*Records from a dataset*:
□ □ □ □ □ □ □

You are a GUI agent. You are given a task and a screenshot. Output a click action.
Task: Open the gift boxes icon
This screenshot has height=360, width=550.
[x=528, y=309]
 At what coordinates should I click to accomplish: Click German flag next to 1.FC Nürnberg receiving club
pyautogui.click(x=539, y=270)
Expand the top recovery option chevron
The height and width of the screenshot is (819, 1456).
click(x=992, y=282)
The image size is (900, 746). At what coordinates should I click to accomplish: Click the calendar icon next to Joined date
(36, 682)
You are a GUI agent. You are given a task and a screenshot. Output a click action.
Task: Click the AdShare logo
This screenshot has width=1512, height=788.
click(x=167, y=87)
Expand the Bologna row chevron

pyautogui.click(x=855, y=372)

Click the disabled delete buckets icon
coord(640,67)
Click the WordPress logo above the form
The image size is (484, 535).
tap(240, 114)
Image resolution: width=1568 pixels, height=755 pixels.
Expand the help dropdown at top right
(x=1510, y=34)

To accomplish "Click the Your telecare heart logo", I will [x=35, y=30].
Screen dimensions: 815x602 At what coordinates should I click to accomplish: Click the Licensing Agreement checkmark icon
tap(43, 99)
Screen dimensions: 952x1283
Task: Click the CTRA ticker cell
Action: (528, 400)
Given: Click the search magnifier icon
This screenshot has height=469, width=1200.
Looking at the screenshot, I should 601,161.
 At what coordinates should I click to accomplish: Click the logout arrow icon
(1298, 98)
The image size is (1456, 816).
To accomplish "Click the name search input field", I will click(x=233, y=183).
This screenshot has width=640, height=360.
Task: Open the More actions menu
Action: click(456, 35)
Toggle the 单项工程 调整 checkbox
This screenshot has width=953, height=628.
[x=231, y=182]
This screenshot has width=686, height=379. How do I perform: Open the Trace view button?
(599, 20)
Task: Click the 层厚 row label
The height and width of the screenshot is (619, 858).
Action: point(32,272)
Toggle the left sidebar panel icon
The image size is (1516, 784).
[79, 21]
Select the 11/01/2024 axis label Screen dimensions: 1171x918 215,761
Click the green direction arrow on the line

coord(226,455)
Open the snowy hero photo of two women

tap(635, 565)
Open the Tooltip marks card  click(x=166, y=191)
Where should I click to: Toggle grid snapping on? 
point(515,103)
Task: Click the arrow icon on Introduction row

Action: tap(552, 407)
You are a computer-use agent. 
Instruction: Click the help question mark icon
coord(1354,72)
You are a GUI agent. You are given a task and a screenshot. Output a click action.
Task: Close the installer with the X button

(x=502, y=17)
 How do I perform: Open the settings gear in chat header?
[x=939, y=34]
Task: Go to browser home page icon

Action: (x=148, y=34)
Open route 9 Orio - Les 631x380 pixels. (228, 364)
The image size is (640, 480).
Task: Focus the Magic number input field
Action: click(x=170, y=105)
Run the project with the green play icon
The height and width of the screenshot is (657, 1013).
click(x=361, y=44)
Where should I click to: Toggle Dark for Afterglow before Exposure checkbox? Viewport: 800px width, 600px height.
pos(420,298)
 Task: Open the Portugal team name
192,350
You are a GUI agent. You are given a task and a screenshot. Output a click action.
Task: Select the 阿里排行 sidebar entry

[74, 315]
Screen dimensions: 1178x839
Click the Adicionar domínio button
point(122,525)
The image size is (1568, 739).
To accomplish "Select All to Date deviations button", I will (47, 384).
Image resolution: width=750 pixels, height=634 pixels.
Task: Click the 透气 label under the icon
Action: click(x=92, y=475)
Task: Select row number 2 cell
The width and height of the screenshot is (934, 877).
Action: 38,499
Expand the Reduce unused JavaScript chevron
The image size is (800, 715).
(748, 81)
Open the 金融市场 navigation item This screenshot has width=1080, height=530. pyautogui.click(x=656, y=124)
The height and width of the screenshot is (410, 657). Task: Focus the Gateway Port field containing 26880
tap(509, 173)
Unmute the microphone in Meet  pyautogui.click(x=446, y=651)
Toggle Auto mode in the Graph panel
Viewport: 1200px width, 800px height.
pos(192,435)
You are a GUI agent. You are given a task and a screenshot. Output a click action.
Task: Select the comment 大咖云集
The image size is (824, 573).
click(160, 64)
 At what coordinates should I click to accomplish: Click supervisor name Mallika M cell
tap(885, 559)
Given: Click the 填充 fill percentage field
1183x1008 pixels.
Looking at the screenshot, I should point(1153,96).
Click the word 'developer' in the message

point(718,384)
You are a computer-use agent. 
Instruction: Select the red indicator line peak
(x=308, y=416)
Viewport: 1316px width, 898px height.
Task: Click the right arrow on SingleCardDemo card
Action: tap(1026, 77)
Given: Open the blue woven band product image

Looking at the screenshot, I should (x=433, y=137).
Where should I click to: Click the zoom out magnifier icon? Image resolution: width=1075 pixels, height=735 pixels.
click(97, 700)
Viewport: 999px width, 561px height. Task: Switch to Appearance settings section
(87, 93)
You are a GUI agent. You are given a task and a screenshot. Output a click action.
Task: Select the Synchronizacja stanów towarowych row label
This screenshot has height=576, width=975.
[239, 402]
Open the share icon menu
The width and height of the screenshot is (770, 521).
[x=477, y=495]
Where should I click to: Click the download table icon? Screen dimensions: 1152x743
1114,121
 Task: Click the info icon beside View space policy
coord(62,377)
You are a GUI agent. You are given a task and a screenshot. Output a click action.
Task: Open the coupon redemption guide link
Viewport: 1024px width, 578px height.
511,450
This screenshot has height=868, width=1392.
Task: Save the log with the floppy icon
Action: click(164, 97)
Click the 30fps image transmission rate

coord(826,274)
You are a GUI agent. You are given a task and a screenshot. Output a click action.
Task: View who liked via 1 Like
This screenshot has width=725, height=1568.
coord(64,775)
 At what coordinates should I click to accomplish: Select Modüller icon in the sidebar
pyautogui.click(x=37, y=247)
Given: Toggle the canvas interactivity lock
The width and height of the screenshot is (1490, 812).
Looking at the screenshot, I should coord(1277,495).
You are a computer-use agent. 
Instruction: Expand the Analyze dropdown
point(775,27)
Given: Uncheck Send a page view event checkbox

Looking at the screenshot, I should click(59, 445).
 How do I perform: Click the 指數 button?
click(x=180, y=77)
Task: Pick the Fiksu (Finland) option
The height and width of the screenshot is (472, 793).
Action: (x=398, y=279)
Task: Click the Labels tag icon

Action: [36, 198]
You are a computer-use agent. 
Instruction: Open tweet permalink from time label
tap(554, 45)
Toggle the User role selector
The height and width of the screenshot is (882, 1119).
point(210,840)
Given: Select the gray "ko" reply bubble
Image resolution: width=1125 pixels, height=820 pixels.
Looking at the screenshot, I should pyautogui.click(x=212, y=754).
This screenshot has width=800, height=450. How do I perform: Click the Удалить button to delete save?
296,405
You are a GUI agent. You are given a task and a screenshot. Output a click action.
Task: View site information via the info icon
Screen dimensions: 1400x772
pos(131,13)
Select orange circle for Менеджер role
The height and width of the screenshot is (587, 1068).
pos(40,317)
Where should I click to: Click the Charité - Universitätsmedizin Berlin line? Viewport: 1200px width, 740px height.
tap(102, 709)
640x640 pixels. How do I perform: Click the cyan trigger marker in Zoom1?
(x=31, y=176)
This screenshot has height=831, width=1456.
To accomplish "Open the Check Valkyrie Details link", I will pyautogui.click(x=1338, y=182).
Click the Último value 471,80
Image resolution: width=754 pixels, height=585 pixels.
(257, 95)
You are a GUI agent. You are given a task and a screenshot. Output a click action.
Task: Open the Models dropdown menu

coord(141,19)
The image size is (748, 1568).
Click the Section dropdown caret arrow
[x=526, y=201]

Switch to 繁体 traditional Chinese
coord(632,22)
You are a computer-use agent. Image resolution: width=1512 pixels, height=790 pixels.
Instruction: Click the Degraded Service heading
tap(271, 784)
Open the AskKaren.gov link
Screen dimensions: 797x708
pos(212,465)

□ □ □ □ □ □ □

*Work item*: Look above for the line with "Screen dimensions: 1178x839"; retype exactly that line, every line after it up to the line with "Task: Select row number 2 cell", and that line too, nothing else.

*Response*:
Screen dimensions: 1178x839
Click the Adicionar domínio button
point(122,525)
The image size is (1568, 739).
To accomplish "Select All to Date deviations button", I will (47, 384).
Image resolution: width=750 pixels, height=634 pixels.
Task: Click the 透气 label under the icon
Action: click(x=92, y=475)
Task: Select row number 2 cell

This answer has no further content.